In Iraq, ISIS threatens the Baghdad airport. Meanwhile, in the U.S, theatergoers get to watch people frantically scrambling to be on the last flight out of Vietnam.
Not everyone is eager to relive America's last great foreign policy disaster—even cinematically. But Rory Kennedy's new film, Last Days in Vietnam, offers a stunning history lesson as it depicts the anguish at the end of a badly waged war. The documentary revolves around the last chaotic days before the fall of Saigon, the capital of South Vietnam.
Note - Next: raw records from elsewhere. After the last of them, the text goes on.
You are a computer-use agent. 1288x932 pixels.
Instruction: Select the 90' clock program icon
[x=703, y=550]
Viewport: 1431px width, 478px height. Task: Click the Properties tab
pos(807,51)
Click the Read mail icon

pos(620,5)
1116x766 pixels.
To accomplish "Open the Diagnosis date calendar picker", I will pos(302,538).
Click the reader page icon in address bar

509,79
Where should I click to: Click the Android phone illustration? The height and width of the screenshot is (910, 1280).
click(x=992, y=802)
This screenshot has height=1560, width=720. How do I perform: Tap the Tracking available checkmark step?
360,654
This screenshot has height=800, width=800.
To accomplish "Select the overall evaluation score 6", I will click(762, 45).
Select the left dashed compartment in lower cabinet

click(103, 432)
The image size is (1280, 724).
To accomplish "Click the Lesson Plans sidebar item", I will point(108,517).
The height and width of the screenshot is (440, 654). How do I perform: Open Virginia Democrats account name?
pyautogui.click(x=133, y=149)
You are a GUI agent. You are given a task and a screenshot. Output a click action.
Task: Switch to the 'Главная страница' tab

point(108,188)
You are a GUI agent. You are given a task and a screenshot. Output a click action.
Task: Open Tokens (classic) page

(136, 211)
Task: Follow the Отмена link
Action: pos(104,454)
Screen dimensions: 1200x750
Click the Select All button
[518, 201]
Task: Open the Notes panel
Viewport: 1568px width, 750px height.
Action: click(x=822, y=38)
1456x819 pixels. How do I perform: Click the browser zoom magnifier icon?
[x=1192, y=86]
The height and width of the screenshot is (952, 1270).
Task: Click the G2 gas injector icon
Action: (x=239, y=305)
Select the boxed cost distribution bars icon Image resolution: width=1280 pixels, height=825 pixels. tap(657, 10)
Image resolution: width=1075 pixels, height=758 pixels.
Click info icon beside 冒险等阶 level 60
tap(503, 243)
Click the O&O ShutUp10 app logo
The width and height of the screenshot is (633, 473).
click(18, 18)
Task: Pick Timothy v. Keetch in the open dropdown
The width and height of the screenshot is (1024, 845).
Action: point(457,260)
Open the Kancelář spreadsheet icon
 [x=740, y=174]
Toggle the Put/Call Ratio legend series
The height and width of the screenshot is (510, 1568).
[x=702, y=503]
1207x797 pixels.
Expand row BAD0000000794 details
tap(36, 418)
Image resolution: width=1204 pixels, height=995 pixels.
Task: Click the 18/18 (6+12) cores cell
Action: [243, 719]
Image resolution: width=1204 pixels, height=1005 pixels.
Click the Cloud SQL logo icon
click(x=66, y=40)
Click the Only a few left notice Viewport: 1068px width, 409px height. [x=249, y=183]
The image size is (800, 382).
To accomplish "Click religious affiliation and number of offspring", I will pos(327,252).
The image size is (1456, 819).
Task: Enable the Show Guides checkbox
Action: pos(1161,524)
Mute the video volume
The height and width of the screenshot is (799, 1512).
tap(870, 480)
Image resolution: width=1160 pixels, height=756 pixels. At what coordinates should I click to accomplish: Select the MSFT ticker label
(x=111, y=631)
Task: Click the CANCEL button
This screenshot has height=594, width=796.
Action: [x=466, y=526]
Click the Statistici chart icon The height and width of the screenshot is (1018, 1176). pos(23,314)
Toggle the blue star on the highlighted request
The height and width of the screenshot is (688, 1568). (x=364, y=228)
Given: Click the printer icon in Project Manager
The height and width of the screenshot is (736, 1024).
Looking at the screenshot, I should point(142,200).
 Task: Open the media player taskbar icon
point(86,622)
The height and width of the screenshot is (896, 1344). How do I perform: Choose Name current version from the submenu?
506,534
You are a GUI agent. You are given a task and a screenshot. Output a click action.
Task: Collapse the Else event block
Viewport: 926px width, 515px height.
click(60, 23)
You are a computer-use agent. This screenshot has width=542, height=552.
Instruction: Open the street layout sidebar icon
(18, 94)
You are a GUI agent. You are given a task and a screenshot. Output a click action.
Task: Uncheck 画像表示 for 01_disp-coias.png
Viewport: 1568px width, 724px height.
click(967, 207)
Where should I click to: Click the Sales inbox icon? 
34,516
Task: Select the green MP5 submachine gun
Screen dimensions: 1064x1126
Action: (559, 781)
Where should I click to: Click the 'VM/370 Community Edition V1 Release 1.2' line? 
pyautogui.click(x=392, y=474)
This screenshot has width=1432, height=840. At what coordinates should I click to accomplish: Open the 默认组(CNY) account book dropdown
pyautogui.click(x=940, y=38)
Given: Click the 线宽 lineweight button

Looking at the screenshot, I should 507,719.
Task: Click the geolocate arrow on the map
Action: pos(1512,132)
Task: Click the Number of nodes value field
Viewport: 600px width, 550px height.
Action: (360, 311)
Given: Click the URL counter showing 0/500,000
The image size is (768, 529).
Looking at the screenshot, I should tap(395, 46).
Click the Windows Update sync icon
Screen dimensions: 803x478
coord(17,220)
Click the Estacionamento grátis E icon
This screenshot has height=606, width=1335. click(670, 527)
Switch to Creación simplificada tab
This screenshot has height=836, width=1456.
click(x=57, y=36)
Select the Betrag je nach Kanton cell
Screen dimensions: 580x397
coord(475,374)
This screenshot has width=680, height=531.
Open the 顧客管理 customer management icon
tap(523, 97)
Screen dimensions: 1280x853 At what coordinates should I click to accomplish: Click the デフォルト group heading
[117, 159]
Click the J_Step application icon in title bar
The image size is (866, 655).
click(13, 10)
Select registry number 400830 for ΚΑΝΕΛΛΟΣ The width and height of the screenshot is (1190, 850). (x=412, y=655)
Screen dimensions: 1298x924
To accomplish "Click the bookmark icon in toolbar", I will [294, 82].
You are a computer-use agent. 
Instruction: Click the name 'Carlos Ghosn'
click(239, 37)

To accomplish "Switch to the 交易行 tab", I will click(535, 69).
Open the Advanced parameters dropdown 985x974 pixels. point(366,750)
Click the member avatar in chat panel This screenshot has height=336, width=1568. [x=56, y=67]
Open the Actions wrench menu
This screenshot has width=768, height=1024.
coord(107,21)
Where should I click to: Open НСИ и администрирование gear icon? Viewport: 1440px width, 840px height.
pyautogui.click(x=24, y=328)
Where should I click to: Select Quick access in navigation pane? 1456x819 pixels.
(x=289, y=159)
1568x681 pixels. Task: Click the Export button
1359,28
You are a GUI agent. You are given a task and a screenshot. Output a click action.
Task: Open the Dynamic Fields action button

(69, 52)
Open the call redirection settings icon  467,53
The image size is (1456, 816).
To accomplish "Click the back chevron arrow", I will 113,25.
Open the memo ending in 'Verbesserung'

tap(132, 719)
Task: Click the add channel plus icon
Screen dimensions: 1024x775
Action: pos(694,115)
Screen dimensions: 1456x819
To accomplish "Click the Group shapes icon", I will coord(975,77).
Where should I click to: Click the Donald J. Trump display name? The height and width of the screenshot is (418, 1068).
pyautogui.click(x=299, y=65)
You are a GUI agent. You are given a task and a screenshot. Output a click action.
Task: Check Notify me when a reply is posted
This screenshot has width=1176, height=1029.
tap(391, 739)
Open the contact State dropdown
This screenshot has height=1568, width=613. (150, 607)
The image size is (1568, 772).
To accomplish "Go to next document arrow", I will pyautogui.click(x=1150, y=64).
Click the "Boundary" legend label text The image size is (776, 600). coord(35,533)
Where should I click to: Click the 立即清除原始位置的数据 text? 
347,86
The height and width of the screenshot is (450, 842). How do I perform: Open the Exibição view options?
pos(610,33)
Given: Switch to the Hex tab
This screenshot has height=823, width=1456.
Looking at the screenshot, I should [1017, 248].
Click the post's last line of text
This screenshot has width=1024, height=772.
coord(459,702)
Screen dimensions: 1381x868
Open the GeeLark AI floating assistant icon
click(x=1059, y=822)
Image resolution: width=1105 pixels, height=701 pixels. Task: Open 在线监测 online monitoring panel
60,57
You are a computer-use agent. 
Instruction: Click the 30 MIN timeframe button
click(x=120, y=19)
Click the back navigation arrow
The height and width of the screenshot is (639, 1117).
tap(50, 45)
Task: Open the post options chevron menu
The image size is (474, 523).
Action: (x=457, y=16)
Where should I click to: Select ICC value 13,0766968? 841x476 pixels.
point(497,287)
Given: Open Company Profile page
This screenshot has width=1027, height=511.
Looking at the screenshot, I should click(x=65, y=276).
In 1973, under the Paris Peace Accords, the U.S. agreed to withdraw all its combat forces. In turn, North Vietnam agreed to "respect the independence" of South Vietnam.
Peace didn't last long.
U.S. President Richard Nixon promised the South Vietnamese government he would rush in support if conflict resumed. But, with Nixon's resignation in the wake of the Watergate scandal, North Vietnam decided to test Washington's resolve, launching a major incursion into the central highlands. When Congress refused to support additional aid, the invasion expanded rapidly south. By May 1975, enemy troops closed in on the capital.
Wanting to show a brave face of support for the South Vietnamese, Graham Martin, the American ambassador in Saigon, pushed off evacuation planning until the last minute. Even then, the official policy was to remove only U.S. citizens, leaving behind many thousands of Vietnamese officials and their families who worked closely with the Americans.